Page extract:
____

A recent study of 5,402 homeschooled children from 1,657 families,
conducted by Brian Ray and the HSLDA, noted that the top three occupational
groups of homeschooling fathers were accountant or engineer (17.3 percent);
professor, doctor, or lawyer (16.9 percent); and small-business owner (10.7
percent). According to the same survey, 87.7 percent of mothers who have
chosen to stay at home and teach their children list "homemaker" as their
occupation.(34)
Educational researchers Jane Van Galen and Mary Ann Pittman have categorized
the two primary types of families who choose homeschooling as ideologues
and pedagogues. Ideologues are typically the religious conservatives whom
homeschooling attracts. Van Galen notes that ideologues want "their children
to learn fundamentalist religious doctrine and a conservative political
and social perspective" and establish homeschools to communicate to their
offspring "that the family is the most important institution in society."(35)
Van Galen defines the pedagogues as those who teach their children
themselves primarily because they dislike the professionalization and bureaucratization
of modern education. They are parents who "come to their decision to home
school with a broader interest in learning--they have professional training
in education, they have close friends or relatives who are educators, they
have read about education or child development, or they are involved with
organizations that speak to the issue of childrearing."(36)
Both types of families share a common characteristic: they have enormous
confidence in their ability to do a competent job of educating their children
with minimal institutional support.
Are There Different Methods of Homeschooling?
Families may choose to purchase a preplanned, prepackaged curriculum
from publishers that specifically target homeschoolers, such as A Beka
Home School, Konos Curriculum, and Saxon Publishers. Other families may
choose to enroll their children in correspondence programs, like the Calvert
School of Maryland, the Christian Liberty Academy Satellite Schools of
Illinois, or the Clonlara School of Michigan.
As families gain confidence in their homeschooling abilities, they
may opt for a less structured approach and rely on homemade materials or
borrow heavily from local libraries. Tutors may be sought to teach particular
skills, such as a foreign language or a musical instrument, and older children
are sometimes recruited to teach younger siblings a particular academic
discipline or task. Homeschooled children also participate in field trips
and learning co-ops with other homeschooled students or even take courses
at a day school or community college. In Ray's study of 1,657 families,
71.1 percent of the respondents said they custom design their curriculum
to suit their child's needs, and 83.7 percent said that their children
use a computer in their home. The average cost is $546 per homeschooled
student per year.(37)
No matter the method employed, studies indicate that one-on-one involvement
with homeschooled children, especially during their primary years, is high.
Theodore Wagenaar of Miami University notes that homeschooled children
"are considerably more likely to experience someone in the family doing
the following activities with them three or more times a week: tell a story,
teach letters, teach songs, do arts and crafts, play with toys and games
indoors, play games and sports outdoors, take child on errands, and involve
child in household chores."(38)

____

Information provided:
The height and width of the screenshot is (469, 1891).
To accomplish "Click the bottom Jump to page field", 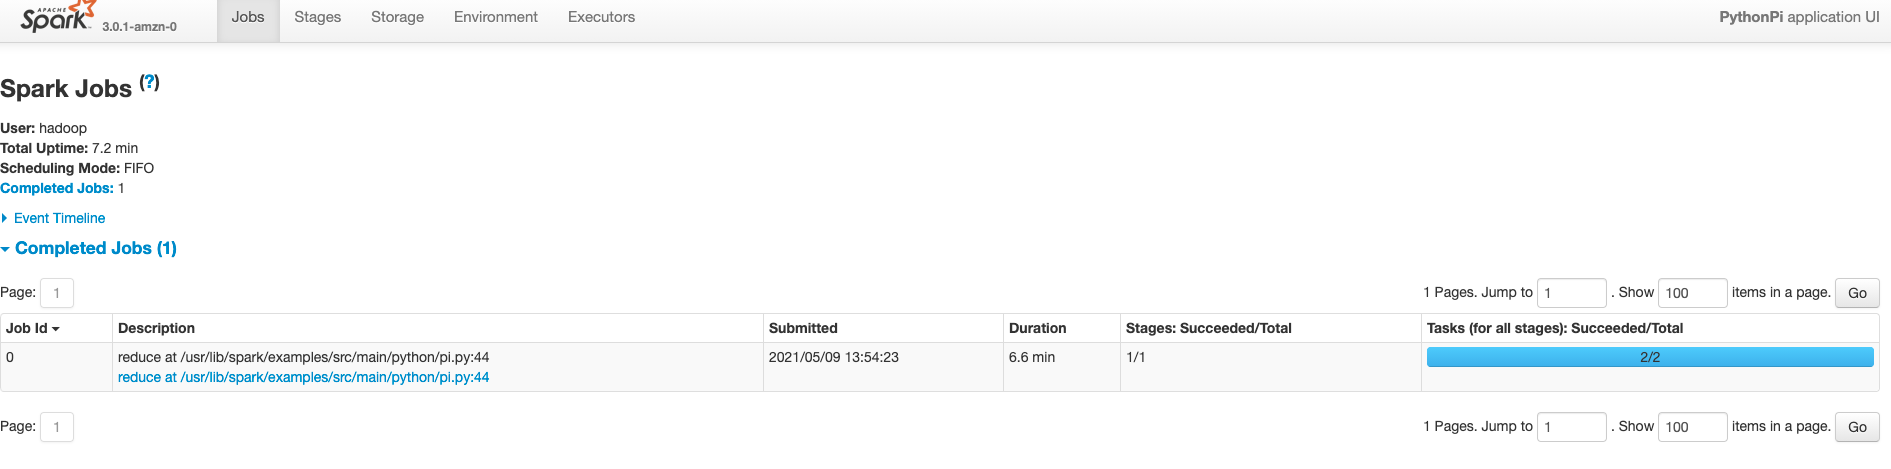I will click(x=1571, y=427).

____

Exercise instructions:
Continue the homeschooling text from its last sentence. The listing has no connection to the homeschooling text.

Written reply:
What About Socialization? How Do Homeschooled Children
Meet Others?
Those are the questions homeschoolers report they are usually asked
first when they are asked to explain their lifestyle. Typically, homeschooled
children engage in a variety of activities outside the home--sports teams,
scouting programs, church, community service, or part-time employment.
Richard G. Medlin of Stetson University notes that homeschoolers rely heavily
on support groups as a resource for planning field trips and maintaining
personal contact with like-minded families.(39)
In 1992 Larry Shyers of the University of Florida wrote a doctoral
dissertation in which he challenged the notion that youngsters at home
"lag" in social development. In his study, 8- to 10-year-old children were
videotaped at play. Their behavior was observed by trained counselors who
did not know which children went to regular schools and which were homeschooled.
The study found no big difference between the two groups of children
in self-concept or assertiveness, which was measured by social development
tests. But the videotapes showed that youngsters who were taught at home
by their parents had consistently fewer behavior problems.(40)
Is Homeschooling Legal? (amended
for Ontario)
Homeschooling is legal in all North American jurisdictions although
requirements vary between them. In Ontario, Section 21[2], the Education
Act says that a child is excused from compulsory attendance at (public)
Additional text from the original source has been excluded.